GameStop Aktie: 43,4 Millionen eBay-Aktien
Veröffentlicht am: 19.07.2026 um 12:57 Uhr | Redaktion boerse-global.de
Wie aus aktuellen Einreichungen bei der US-Börsenaufsicht SEC vom 17. Juli 2026 hervorgeht, hält das Unternehmen nun 43.390.383 Aktien des Online-Marktplatzes. Dies entspricht einem Stimmrechtsanteil von 9,8 Prozent. Damit untermauert CEO Ryan Cohen seine Ambitionen für eine Übernahme, nachdem ein erstes Angebot im Mai noch auf Ablehnung gestoßen war.
Aggressiver Ausbau über Derivate
Die Aufstockung der Beteiligung erfolgte in mehreren Schritten. Während GameStop bereits im Mai einen wirtschaftlichen Anteil von rund fünf Prozent hielt, wurden im Juni zunächst rund 3,5 Millionen Aktien für etwa 381 Millionen US-Dollar direkt am Markt erworben. Der entscheidende Sprung gelang am 17. Juli 2026 durch die physische Abwicklung von Derivatgeschäften. Dabei wurden rund 39 Millionen Aktien aus Put- und Call-Optionen zu einem Ausübungspreis von 101,295 USD pro Aktie übertragen.

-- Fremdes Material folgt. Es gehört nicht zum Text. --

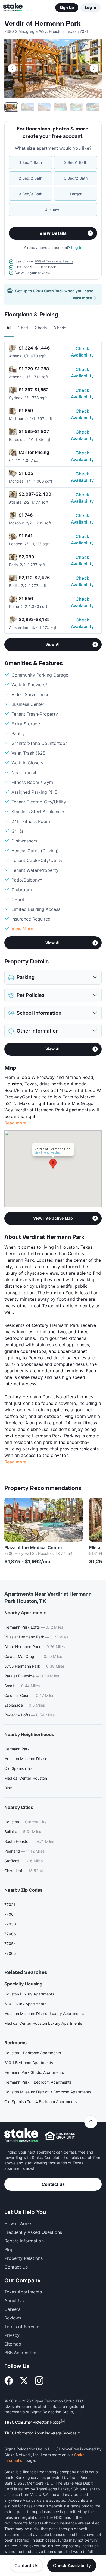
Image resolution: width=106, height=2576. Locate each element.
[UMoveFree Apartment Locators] (21, 2135)
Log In (90, 7)
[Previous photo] (12, 68)
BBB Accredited (20, 2352)
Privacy (12, 2335)
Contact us (53, 2184)
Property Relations (23, 2258)
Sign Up (67, 7)
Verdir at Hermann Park (42, 24)
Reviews (12, 2318)
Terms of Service (21, 2326)
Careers (12, 2309)
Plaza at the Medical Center (33, 1547)
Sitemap (12, 2344)
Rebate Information (24, 2241)
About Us (14, 2300)
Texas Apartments (23, 2292)
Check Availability (82, 352)
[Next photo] (94, 68)
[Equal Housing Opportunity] (60, 2135)
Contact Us (26, 2565)
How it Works (18, 2223)
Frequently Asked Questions (33, 2232)
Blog (9, 2249)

Der Gesamtwert der eBay-Beteiligung beläuft sich damit auf rund 4,86 Milliarden US-Dollar. Berichten zufolge liegt der durchschnittliche Kaufpreis für GameStop bei etwa 102,27 USD je Aktie, was beim aktuellen Kursniveau zu einem unrealisierten Buchgewinn von über 400 Millionen US-Dollar führt. Die Finanzierung dieser Transaktion erfolgte laut Unternehmensangaben vollständig aus den vorhandenen Barmitteln. Die GameStop-Aktie reagierte stabil auf die Nachricht und notierte zuletzt bei 19,15 Euro. Seit Jahresbeginn verzeichnet das Papier ein Plus von 9,44 Prozent.
Strategischer Umbau gegen den Widerstand von eBay
Trotz der deutlichen Anteilsaufstockung bleibt die Führung von eBay reserviert. Ein im Mai unterbreitetes, nicht bindendes Angebot über 125 USD pro Aktie – was einem Gesamtvolumen von rund 56 Milliarden US-Dollar entspricht – hatte der eBay-Vorstand als „weder glaubwürdig noch attraktiv“ zurückgewiesen. Ryan Cohen bekräftigte jedoch in einem Interview mit Bloomberg seinen Willen zur Übernahme: „Wir kommen für eBay, so oder so.“
Cohen verfolgt das Ziel, GameStop von einem klassischen Filialisten für Videospiele in ein Technologieunternehmen zu transformieren. In seiner Vision fungieren die rund 1.600 GameStop-Filialen künftig als Logistik- und Authentifizierungszentren für eBay-Transaktionen. Insbesondere im Bereich hochwertiger Sammlerstücke, wie etwa Trading Cards, sieht Cohen enormes Potenzial. Das Segment der Sammlerstücke macht bereits mehr als 50 Prozent des GameStop-Geschäfts aus, während der Verkauf physischer Software auf unter 12 Prozent gefallen ist. Cohen bezeichnete die physischen Spieleverkäufe als „völlig irrelevant“ für die langfristige Strategie.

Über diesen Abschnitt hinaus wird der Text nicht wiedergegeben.